Funding agency priorities (e.g., NSF's ''10 big ideas'') and publisher classification schemes (e.g., fields of research) are typical sources of evidence. Our maps define research topics emerging from publications and projects that are not constrained by external classification schemes or historic disciplinary boundaries. The detailed map captures the topical diversity of research across affiliations, while the coarse map emphasizes earth and environmental science topics unifying ERI's researchers. Benefits to campus and departments Evidence includes faculty recruitment, research computing infrastructure, and educational outreach programs. Temporal sequencing in our maps can be used to assess the impact of events, like the inception of educational programs (e.g., the Kids in Nature Program in 2012) or influential funding (e.g., a 2017 NSF award to upgrade campus computing resources). Although causality cannot be determined, it is interesting to note growth in certain topic areas following these events (e.g., a rise in ecological restoration projects following the start of educational programming and community outreach).
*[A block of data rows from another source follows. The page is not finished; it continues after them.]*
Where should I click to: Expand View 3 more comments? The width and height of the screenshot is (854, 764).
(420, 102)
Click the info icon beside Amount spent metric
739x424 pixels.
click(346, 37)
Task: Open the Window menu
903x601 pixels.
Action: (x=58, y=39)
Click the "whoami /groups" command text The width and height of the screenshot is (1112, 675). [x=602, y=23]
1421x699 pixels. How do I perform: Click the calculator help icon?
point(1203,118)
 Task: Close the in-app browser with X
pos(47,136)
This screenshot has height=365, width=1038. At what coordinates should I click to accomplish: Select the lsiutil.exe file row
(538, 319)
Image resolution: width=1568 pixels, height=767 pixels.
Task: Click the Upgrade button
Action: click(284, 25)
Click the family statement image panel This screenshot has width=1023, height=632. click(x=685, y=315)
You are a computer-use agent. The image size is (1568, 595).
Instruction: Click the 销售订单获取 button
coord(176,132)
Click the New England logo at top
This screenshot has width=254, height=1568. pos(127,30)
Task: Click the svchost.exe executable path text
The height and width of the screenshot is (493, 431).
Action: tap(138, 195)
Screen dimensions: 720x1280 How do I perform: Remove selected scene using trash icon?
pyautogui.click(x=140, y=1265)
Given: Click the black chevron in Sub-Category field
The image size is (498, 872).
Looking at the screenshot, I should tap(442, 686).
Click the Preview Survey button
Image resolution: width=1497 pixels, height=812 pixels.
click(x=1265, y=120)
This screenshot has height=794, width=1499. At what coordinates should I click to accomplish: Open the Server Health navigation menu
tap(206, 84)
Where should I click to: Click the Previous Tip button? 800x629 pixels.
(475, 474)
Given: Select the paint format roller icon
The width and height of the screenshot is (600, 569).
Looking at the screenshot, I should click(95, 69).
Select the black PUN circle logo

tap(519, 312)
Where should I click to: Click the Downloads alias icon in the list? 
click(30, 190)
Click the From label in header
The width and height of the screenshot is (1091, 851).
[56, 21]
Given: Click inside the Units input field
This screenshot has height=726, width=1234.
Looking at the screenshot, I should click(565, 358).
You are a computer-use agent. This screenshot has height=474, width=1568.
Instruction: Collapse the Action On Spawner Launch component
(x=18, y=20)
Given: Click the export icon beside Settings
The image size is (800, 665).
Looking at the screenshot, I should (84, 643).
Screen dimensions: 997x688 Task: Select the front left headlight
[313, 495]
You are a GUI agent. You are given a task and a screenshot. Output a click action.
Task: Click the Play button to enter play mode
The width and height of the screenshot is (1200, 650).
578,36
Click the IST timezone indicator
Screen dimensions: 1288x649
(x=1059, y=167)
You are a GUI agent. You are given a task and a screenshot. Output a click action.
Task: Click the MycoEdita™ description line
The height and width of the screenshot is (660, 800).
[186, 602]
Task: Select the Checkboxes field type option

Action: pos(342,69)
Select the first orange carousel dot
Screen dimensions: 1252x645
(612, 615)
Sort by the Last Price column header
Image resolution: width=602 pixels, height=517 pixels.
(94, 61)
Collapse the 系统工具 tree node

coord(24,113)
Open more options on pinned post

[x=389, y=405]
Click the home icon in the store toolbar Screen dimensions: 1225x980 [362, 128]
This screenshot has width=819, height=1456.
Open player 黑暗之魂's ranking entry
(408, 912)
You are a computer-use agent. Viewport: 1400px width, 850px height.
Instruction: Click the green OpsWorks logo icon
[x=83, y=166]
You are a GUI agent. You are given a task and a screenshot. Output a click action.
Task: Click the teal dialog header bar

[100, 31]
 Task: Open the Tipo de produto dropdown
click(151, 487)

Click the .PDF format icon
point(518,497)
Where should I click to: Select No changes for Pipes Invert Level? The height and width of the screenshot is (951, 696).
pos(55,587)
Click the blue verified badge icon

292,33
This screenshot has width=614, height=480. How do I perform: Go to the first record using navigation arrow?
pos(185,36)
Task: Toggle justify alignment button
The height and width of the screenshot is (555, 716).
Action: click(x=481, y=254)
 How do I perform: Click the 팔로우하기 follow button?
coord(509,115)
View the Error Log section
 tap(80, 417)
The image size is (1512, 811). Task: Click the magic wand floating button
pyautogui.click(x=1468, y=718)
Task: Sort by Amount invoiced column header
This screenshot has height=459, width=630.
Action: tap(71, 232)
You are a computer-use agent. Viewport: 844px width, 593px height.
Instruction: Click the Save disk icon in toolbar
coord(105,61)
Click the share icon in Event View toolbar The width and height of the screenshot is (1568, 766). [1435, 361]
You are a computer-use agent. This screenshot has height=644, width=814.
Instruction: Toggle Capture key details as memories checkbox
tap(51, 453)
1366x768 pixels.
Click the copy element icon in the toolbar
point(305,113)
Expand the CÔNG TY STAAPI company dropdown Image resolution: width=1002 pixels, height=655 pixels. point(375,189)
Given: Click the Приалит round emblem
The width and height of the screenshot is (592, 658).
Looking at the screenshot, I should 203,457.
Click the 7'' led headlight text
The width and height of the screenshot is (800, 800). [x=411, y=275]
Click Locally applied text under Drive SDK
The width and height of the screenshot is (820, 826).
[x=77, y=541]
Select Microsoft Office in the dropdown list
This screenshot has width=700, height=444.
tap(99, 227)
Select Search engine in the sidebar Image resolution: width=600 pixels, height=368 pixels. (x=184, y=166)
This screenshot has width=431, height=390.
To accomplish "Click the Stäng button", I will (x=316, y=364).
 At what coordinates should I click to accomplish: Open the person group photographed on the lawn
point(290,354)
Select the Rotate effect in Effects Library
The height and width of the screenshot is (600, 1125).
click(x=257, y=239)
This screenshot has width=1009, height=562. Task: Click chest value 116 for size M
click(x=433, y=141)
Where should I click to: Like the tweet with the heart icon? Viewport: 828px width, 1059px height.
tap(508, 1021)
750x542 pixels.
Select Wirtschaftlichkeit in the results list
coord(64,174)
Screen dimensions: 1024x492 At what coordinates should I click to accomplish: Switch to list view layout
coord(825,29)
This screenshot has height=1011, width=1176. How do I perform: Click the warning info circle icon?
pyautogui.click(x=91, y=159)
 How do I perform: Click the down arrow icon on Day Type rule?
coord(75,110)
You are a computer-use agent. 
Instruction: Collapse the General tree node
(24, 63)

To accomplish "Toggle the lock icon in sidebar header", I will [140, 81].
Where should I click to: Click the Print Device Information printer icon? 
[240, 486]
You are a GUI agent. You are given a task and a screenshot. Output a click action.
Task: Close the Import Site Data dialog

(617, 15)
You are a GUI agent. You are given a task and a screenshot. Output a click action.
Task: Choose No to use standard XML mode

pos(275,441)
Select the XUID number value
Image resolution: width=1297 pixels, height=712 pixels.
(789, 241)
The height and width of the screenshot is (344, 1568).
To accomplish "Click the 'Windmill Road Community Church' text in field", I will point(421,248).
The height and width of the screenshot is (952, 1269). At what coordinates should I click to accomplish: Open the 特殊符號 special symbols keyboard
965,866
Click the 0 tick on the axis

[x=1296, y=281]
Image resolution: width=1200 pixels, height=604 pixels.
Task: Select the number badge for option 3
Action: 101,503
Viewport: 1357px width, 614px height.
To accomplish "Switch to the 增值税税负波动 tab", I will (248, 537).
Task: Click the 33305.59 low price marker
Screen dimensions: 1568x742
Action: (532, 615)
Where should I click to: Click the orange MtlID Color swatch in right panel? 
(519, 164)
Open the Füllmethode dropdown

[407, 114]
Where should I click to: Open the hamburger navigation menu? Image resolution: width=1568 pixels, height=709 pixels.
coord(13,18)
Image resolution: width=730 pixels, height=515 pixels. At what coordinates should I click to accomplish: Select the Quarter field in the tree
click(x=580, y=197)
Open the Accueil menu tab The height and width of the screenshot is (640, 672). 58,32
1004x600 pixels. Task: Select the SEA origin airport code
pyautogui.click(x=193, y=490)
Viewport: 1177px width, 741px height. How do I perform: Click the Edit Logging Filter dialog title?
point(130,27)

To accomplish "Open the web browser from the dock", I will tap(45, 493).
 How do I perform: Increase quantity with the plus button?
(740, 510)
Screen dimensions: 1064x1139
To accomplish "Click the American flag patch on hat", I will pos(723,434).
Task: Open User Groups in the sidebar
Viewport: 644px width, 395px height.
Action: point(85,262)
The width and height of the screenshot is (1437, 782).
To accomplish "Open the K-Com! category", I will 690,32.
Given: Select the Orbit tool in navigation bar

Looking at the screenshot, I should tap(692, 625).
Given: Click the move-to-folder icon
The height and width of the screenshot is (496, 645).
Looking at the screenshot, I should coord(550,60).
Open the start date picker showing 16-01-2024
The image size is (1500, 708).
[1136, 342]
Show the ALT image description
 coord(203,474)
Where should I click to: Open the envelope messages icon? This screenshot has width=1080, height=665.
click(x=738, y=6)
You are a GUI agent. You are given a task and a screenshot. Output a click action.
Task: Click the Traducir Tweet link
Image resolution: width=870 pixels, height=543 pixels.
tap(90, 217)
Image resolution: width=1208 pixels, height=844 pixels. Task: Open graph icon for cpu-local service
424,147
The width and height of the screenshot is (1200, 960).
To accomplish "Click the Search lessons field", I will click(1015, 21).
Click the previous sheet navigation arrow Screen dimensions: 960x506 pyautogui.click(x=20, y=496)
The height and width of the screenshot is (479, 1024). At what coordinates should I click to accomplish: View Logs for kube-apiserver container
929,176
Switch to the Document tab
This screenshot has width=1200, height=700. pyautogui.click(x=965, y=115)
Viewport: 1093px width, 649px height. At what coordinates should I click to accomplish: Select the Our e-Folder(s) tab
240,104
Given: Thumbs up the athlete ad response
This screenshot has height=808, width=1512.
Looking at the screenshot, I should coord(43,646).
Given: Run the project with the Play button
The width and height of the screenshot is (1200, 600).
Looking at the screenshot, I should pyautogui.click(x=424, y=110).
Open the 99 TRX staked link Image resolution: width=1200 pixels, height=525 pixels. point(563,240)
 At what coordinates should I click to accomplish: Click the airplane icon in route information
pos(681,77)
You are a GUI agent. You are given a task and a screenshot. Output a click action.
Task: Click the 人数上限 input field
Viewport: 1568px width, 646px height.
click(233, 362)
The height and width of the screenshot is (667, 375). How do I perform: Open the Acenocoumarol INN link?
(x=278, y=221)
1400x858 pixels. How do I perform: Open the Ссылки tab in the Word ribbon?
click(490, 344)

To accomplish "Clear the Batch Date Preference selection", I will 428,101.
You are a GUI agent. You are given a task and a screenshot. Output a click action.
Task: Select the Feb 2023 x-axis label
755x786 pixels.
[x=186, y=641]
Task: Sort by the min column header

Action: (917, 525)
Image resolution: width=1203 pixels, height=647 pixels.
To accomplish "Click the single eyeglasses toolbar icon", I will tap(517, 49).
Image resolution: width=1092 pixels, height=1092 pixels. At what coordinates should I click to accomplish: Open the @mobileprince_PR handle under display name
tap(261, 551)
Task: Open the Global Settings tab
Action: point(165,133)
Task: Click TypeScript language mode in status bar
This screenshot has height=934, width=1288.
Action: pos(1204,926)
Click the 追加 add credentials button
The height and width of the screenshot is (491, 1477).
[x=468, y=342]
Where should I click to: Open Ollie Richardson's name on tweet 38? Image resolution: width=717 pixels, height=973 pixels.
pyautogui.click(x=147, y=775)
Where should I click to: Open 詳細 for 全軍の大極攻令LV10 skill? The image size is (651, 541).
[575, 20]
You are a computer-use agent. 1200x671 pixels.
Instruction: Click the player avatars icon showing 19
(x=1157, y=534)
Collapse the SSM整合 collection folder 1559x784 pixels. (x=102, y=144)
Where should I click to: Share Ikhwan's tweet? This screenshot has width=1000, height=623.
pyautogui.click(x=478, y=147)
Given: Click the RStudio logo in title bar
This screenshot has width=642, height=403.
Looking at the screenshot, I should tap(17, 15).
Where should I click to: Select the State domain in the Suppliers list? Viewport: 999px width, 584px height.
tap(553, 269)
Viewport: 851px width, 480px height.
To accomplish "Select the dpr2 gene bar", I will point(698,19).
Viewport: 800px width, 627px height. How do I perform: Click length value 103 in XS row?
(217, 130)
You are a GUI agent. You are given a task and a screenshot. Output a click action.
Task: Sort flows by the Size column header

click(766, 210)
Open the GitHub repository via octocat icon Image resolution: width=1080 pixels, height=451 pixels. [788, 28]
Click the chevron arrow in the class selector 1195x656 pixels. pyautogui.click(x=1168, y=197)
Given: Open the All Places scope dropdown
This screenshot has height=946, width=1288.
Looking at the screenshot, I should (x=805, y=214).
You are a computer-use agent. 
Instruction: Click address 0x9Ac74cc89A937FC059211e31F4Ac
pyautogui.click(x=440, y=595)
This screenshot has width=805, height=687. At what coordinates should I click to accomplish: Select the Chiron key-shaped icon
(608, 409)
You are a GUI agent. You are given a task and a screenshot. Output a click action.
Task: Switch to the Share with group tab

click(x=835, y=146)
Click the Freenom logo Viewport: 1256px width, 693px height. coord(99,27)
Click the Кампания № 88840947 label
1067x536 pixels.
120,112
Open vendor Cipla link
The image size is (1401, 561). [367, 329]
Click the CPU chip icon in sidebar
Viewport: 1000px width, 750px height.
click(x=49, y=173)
These insights provide concrete and solid support over anecdotal discussions in institutional reviews. Participant productivity, influence, and prominence The professional accolades of individual participants, such as awards, are often reported as evidence. Our maps provide a more objective picture of the topics that each researcher addresses by showing the topical distribution of each researcher's documents. For example, geographer David Siegel's work is concentrated mainly in the ''ocean'' and ''species'' topic clusters, while geographer Dar Roberts's work is more broadly dispersed across ''species,'' ''climate,'' ''ocean,'' ''snow,'' ''sediment,'' and ''soil moisture.'' Although both accomplished researchers work exten-sively with remotely sensed imagery, differentiating their areas of expertise supports institutional management and reporting.

The affiliations of collaborators on funded projects are typically offered as evidence of interdisciplinarity. Our maps currently annotate each project by a single researcher and do not emphasize projects that have collaborators from multiple departments. This functionality could be added if ERI's leadership were interested to see who drives collaborations, not just what common topics they address. Extramural funding This is currently based on award amounts. Our maps do not incorporate this kind of information because existing indicators are effective. The projects currently shown in the map have all been funded, but it could be valuable to also show the topics of unfunded projects, for example, to reveal changes to topics prioritized over time by funding agencies.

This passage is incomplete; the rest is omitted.